Trees in Data Structure Explained in 5 Minutes
Data is the most vital entity in Machine Learning and Data Science. And most times, this data can be present in the most complex and confusing form. There is, therefore, the need to always bring some order into the data.
Currently, a data structure is the most effective way to organize data so that it can effectively be put to use. And this data structuring can either be done linearly through the use of methods such as Arrays, Linked Lists, Stacks, and Queues or non-linearly through methods such as Graphs, Heaps, and Trees data structure.
Briefly, we will be looking at this last method to see what it means and learn how to do a binary tree implementation.
What “Trees in Data Structure” Means
Trees in data structure refer to a non-linear data representation comprising of connected nodes. The connections imply a relationship between the nodes and could be done through directed or undirected edges.

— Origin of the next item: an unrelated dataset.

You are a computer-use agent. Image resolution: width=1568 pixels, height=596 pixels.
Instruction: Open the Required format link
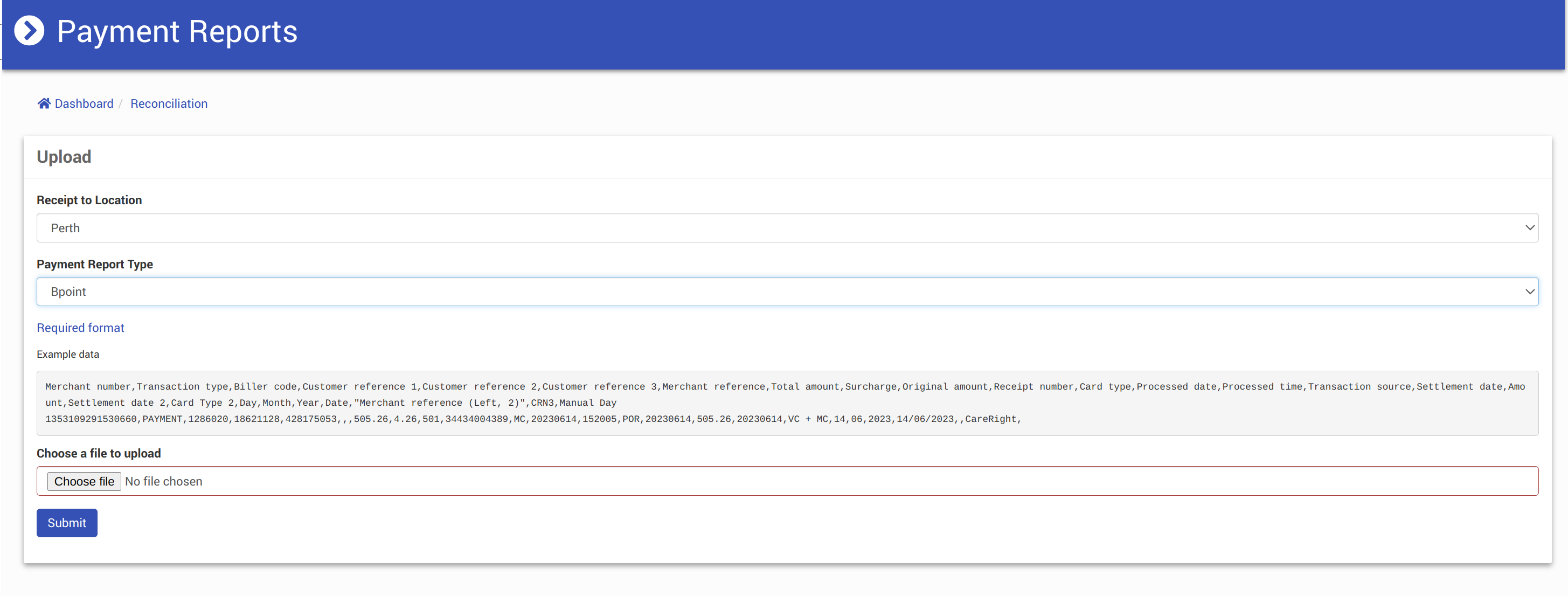(x=80, y=328)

Each node contains an integer or value, which is how data is stored in the tree. To help you understand this better, imagine an actual family tree comprising of the grandparents, the parents, and their children.
The grandparents here would represent the root node. Data structures trees have a root node (the original and first node) with no known parents and, as a rule, only one root node may exist per tree.
The parents would represent every other subsequent node joined to the root node. And computer science trees usually have parent nodes that may or may not have children.
Lastly, the tree in the data structure also has children like an actual family would. A child node is a node joined to a parent. A child node may even have other children nodes of its own. A child node without children is termed a leaf or an external node, while those with children are called internal nodes.
Also, when a group of nodes stem from the same parent, we call such nodes siblings.
Arranged this way, these tree data structures give us the luxury of storing data hierarchically, and this can, in turn, save us a lot of time and effort when sorting and searching the data.
Types of Trees in Data Structures
There are three major types of trees data structures, namely:
A General Tree
In a general tree data structure, there are usually no restrictions on how many children a parent node can have. Each node can have zero or multiple children, and there are no rules for assigning nodes.
Most of the types of trees in computer science are available trees, with a prevalent example being the computer filing systems.
Because the number of nodes a parent node can later have is usually unknown from the start, we typically implement a general tree using the first child/next sibling method.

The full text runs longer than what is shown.